I arise at 0445 sharp every workday so I have enough time to read the paper before going to work--yes, a real, ink-on-fingers newspaper--and a chapter or two of nonfiction brain food. I've practiced this ritual for so long that my grandmother coined a phrase for it: "time to find myself in the morning."
I repeat the ritual before bed, but with fiction. To hell with the people who say reading in bed before sleeping is bad for you--I can't sleep without it!
What do both rituals have in common? Hard copy. Physical pages. The smell of newsprint, used book, magazine gloss, and coffee all mixing together into a heady mix I wish I could bottle.
But, for good or ill, I spend the rest of my day like most other knowledge workers: eyes glued to screen, mouse and keyboard caressed like an old lover. An endless deluge of electronic news, military reports, scholarly articles, email, and the occasional click on the Wikipedia "random article" link. For an information junkie, this should be paradise.
Then why am I so weary?
First, there's just. So. Much.
Being paid to read is fan-friggin'-tastic. That, and in my line of work there's nothing worse than answering "no" to the question, "did you read about...?" (my wife considers it a win when she outscoops me on the news). Yet, reading isn't the same as producing. One the one hand, I must step back and write my own work products. On the other hand, there's always that nagging suspicion I forgot something. That I didn't read just one more article. Alas, who really has time to read all day?
Second, I agree with the oft-cited Atlantic article that Google is making us stupid.

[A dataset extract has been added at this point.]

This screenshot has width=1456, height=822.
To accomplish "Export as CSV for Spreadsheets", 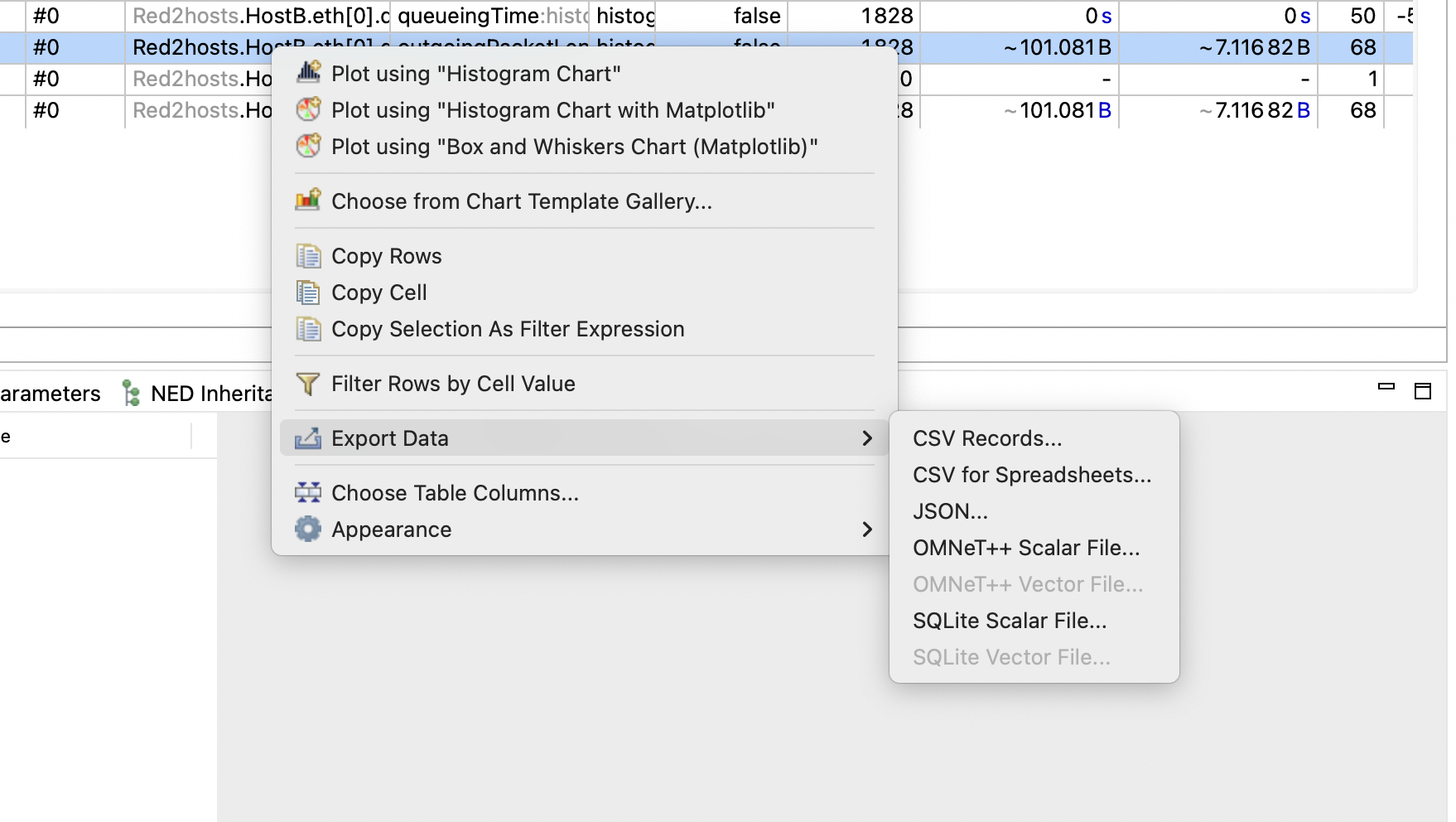I will pyautogui.click(x=1034, y=475).
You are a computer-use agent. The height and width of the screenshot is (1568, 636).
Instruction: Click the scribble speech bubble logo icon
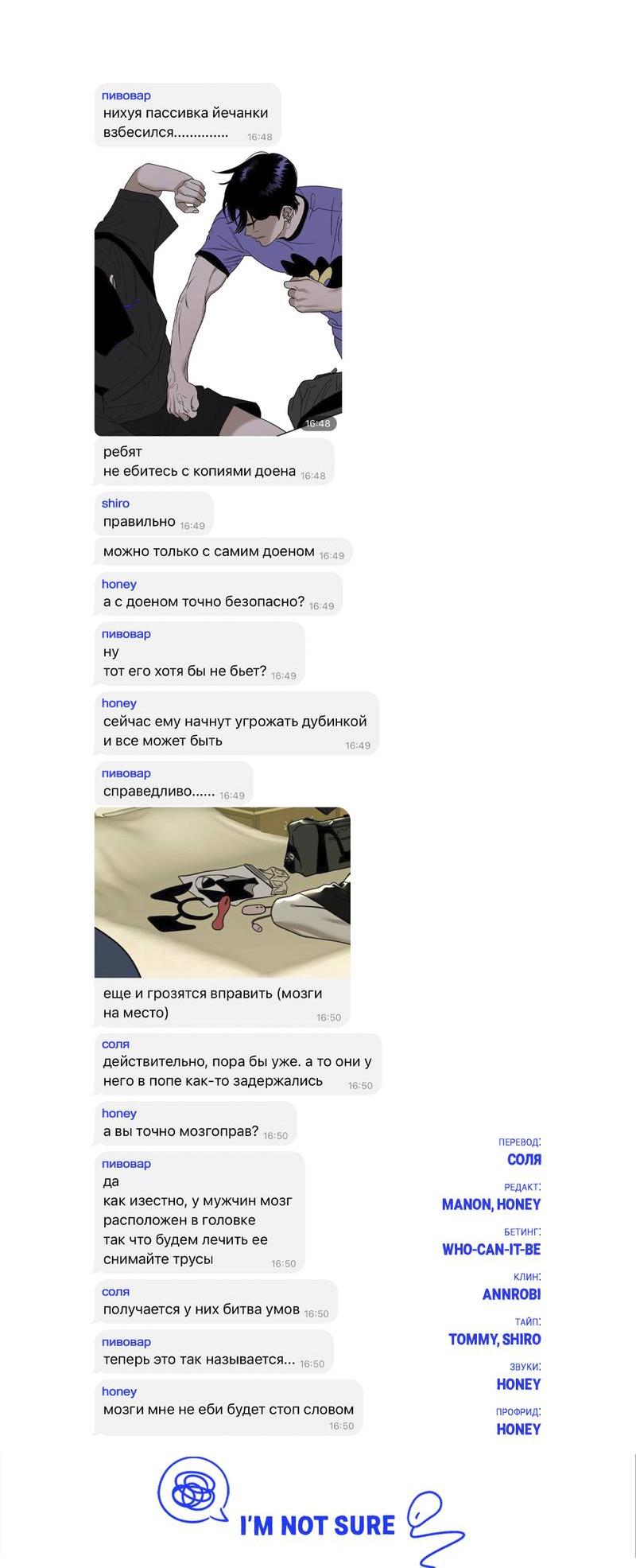(x=193, y=1488)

In Internet time, the article's a bit long in the tooth. However, it dovetails with the more recent publications The Tyranny of Email and The Shallows... which I read in hard copy, no less. The gist is that electronic content discourages deep reading and fosters skimming. I'm also not a ran of reading long articles on a backlit screen. In the era of the paperless office, I long for a pile of printed PDFs. (Study Hacks also recently posted a great piece on deep work).
Third, my rituals and 24/7 connectivity don't mix.
Facebook, Twitter, reddit, RSS feeds... there's only so much time in a day. Yet, Twitter appears to be some people's full time job. I can't imagine posting tweets all day and still having enough critical thinking reserves left over.
I've also no desire to spend all my free time in front of a screen. This, of course, is an ironic statement by a gentleman who claims to study how people use information technology to make political decisions. But when it comes down to it, when I die and my life flashes before my eyes, I'm not sure I want to see a lolcat or status update.
I'm posting a problem without a generalizable solution. I know that for me, I simply must disconnect on occasion, and that simply won't work for some people. Given a choice between tweeting or reading a book in my favorite chair, the chair often wins.